Abstract
Introduction
Kawasaki disease (KD) is the leading cause of acquired heart disease in children. The 12‐lead electrocardiogram (ECG) changes in patients during the acute phase of KD include flattened T waves and prolonged corrected QT intervals (QTc). We set out to determine the 12‐lead ECG and vectorcardiography predictors for identification of patients with KD and which of these predictors would be clinically useful for early identification of those with coronary artery anomalies (CAA).
Methods
A blinded, retrospective case‐control study of patients with KD and age‐matched controls was performed. Deep Q waves, QTc, spatial QRS‐T angles, and T‐wave vector magnitude (root mean square of the T wave, RMS‐T) were assessed. Comparisons between groups were performed to test for significant differences.
Results
Fifty patients with KD (mean age 3.1 ± 3.1 years, 26% female) were compared to 50 previously healthy control patients (mean age 3.8 ± 2.9 years, 44% female). Of the KD patients, 32 (64%) were diagnosed as incomplete KD and 28 (56%) of them had CAA. When compared to the control group, KD patients had abnormal Q waves (72% vs 44% P = 0.005), shorter QTc values (395.1 ± 24.7 ms vs 410.4 ± 34.7 ms, P = 0.013), and lower RMS‐T (0.42 ± 0.02 mV vs 0.63 ± 0.03 mV P < 0.001), respectively. Incomplete KD was also discriminated from controls by the same parameters. No differences were noted between KD patients with versus without CAA.
Conclusion
The RMS‐T differentiates complete and incomplete KD from controls. KD patients with CAA were not differentiated from those without CAA.

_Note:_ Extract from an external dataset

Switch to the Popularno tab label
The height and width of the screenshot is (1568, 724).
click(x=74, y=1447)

Keywords: pediatric‐electrophysiology, electrocardiogram, echo
Kawasaki disease (KD) is a vasculitis that causes inflammation in multiple organ systems including the heart and coronary arteries. It is the leading cause of acquired heart disease in children.1 Untreated children may develop coronary artery aneurysms or ectasia in 15–25% of KD cases.2, 3 Early treatment in the acute phase aims at reducing inflammation in the coronary arterial wall and in those with coronary anomalies preventing myocardial ischemia or infarction.

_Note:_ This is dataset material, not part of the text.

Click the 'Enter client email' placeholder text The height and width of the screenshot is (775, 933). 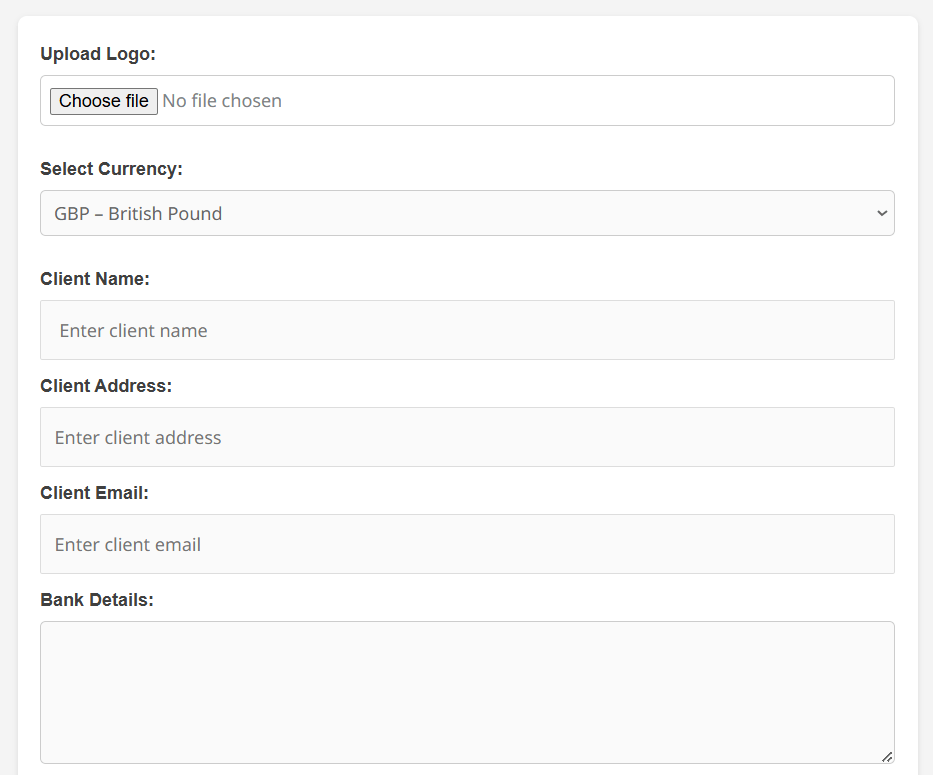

The 12‐lead electrocardiogram (ECG) changes in patients during the acute phase of KD include flattened T waves and prolonged corrected QT intervals (QTc).4 A prolonged QTc, although sensitive, was not specific for KD patients with coronary artery anomalies (CAA) such as aneurysms.5 Deep Q waves (negative amplitude in various leads including I, AvL, II, AvF, and III) have been observed in KD patients with myocardial ischemia, while deep Q waves in lead V6 have been associated with KD without myocardial ischemia.6, 7 Furthermore, signal average ECG measurements have demonstrated evidence of QRS amplitude changes in patients with KD from illness onset through 1 year following diagnosis (including longer duration of low amplitude signals, terminal QRS root mean square voltage <20 μV, and filtered QRS duration >114 ms).7
Vectorcardiography (VCG) is a method of recording the direction and magnitude of electrical forces generated by the heart by means of series of continuous vectors. The method most frequently utilized was developed by Dr. Ernest Frank and is chosen due to its ease of application and theoretical soundness.8 Recent advances have demonstrated that a spatial angle measure between ventricular depolarization and repolarization forces (the spatial QRS‐T angle) can reliably be calculated based on the 12‐lead ECG.9 This parameter has prognostic and diagnostic value in adults with myocardial ischemia and infarctions,10, 11, 12, 13 however it has yet to be evaluated as a tool to identify those with KD or more importantly those with KD and CAA.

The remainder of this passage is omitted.